PIM sparse mode is also a multicast routing protocol that mainly operates in scenarios where all network routers do not need the transmitted multicast traffic. When we talk about its functioning, the routers who want to join a multicast group first send the join message to a DR (Designated Router), which is connected to the source of the multicast stream. After this, the DR builds an SPT (Shortest path tree) to the source in order to forward the multicast packets.

Apart from all this, it assists in reducing the amount of multicast traffic in the network. This helps in the efficient distribution of multicast data.

These are the Multicast Routing Protocols.

Reverse Path Forwarding

RPF or Reverse Path Forwarding is a technique mainly used by some of the multicast routing protocols to prevent loops and duplicate packets in multicast trees. Now, if we discuss the functioning of RPF, it simply checks the incoming interface of a data packet with the unicast routing table. In cases where the incoming interface is the same as the interface that would be used to send a unicast packet to the source, then the packet is accepted and forwarded to the next node. If not, the packet is dropped.

Frequently Asked Questions

Q1. What is a multicast routing?

Multicast routing is a type of protocol that assists in sending data to multiple users in a network.

Q2. What is multicast with example?

Multicast is a type of network communication that is mainly used for sending data to multiple destinations at the same time. For example, a video conference uses multicast to stream video and audio to all participants.

Q3. What is the difference between multicast routing and unicast routing?
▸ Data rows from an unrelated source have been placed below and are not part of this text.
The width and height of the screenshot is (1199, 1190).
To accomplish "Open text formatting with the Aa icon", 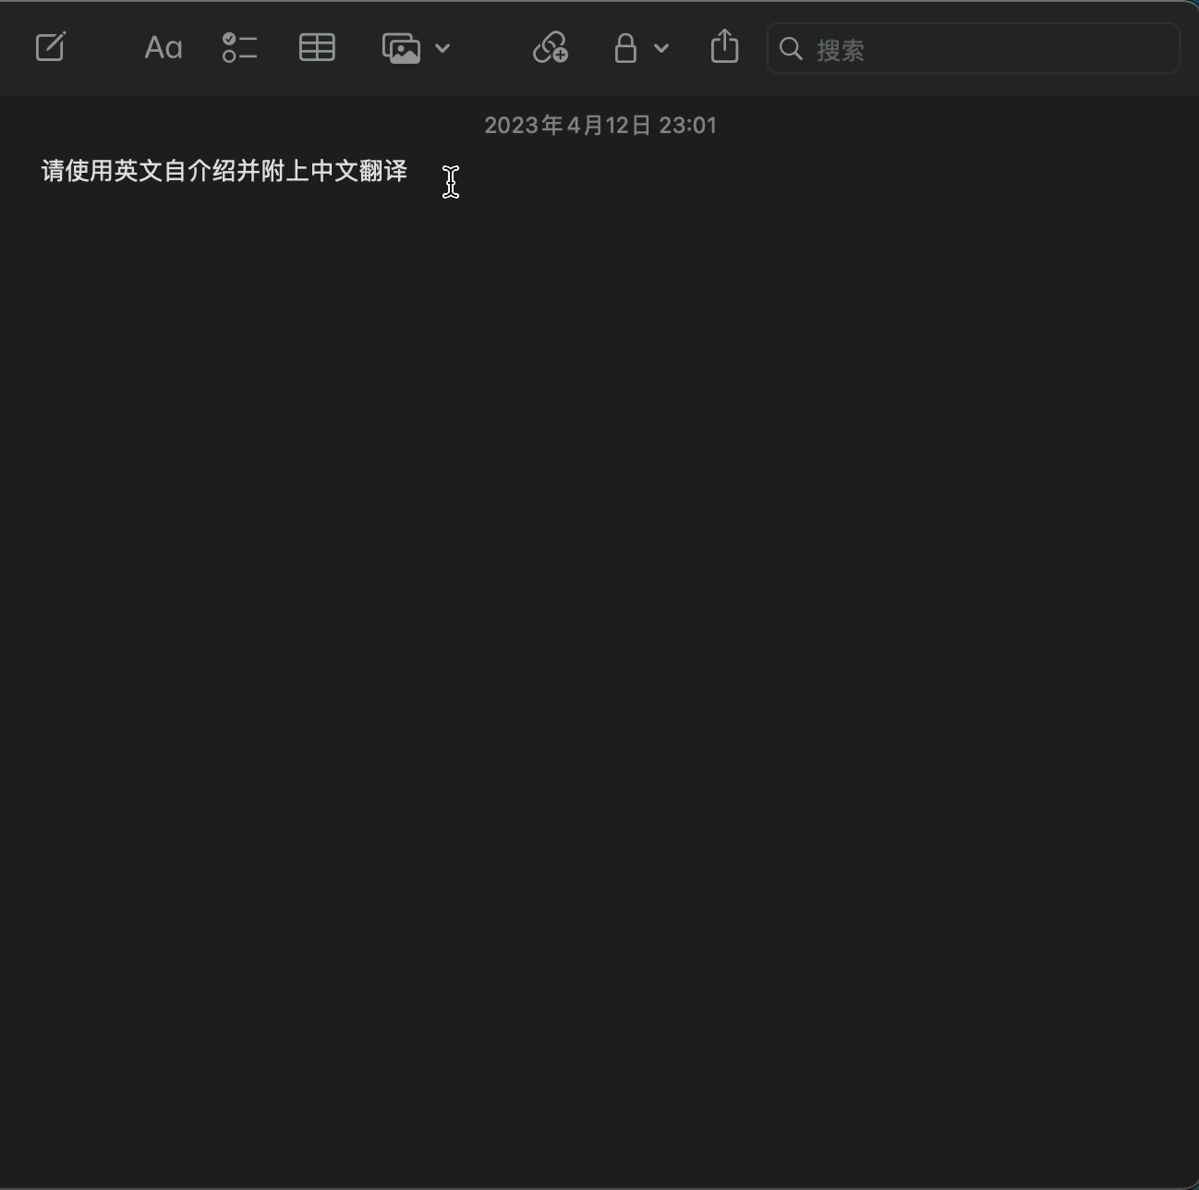I will point(162,47).
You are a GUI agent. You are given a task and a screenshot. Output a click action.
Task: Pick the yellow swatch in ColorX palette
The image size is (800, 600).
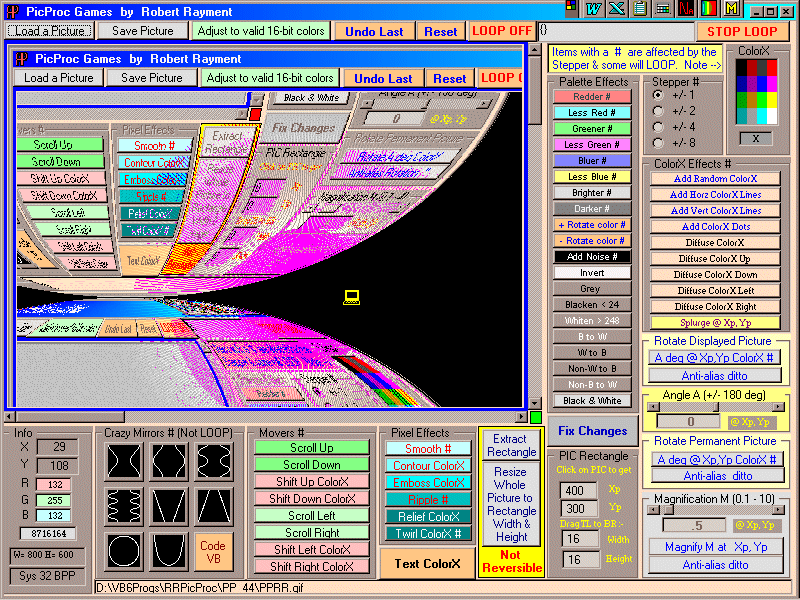click(x=772, y=99)
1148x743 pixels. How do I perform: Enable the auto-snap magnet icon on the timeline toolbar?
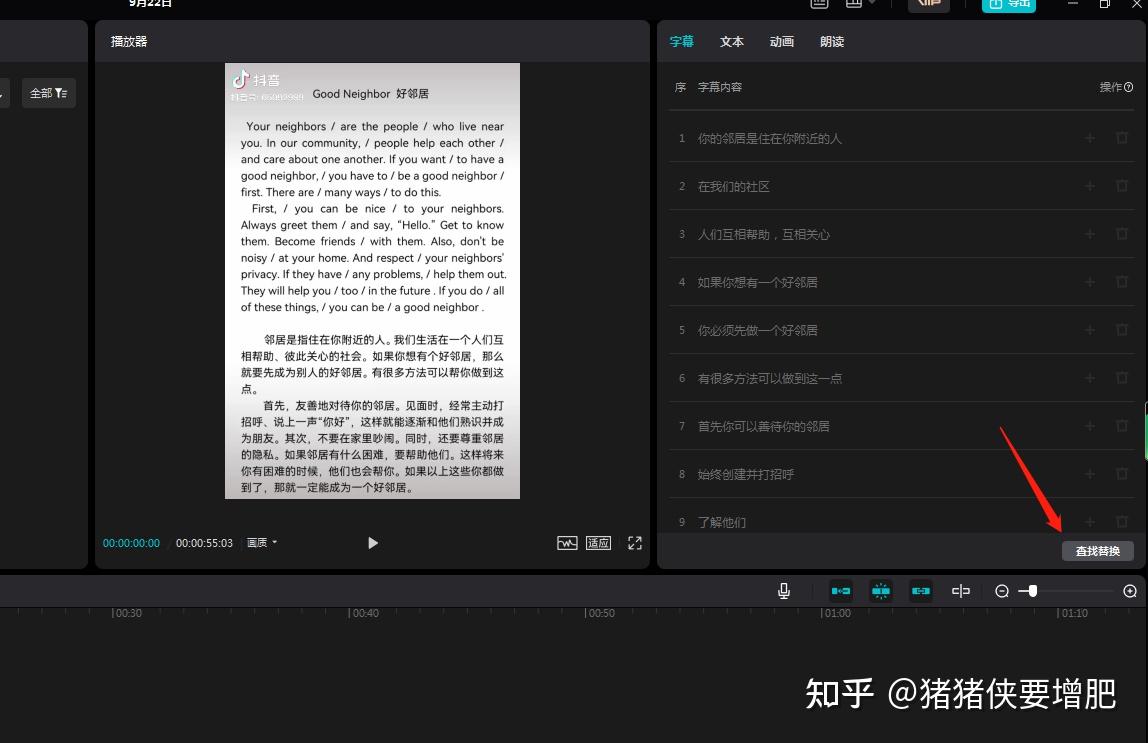tap(881, 590)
In the case of multicast routing, routing is one-to-many, i.e., data is transmitted to multiple groups at once. Whoever is interested will accept the data. On the other hand, in unicast routing, routing is one-to-one, i.e., data is transmitted from a single sender to a single receiver.

Q4. Do I need multicast routing?

Yes, you will need multicast routing, where one needs to send the same data to multiple groups. It is mainly used for purposes like streaming media and online gaming, such as GTA V.


Multicast routing is essential for handling today’s technological purposes, such as videoconferencing, and for meeting the increasing demand for data from younger generations who are more technologically inclined and distant workers. In this blog, we have explained what multicast routing is, its purpose, and different multicast routing protocols with which one can implement multicast routing.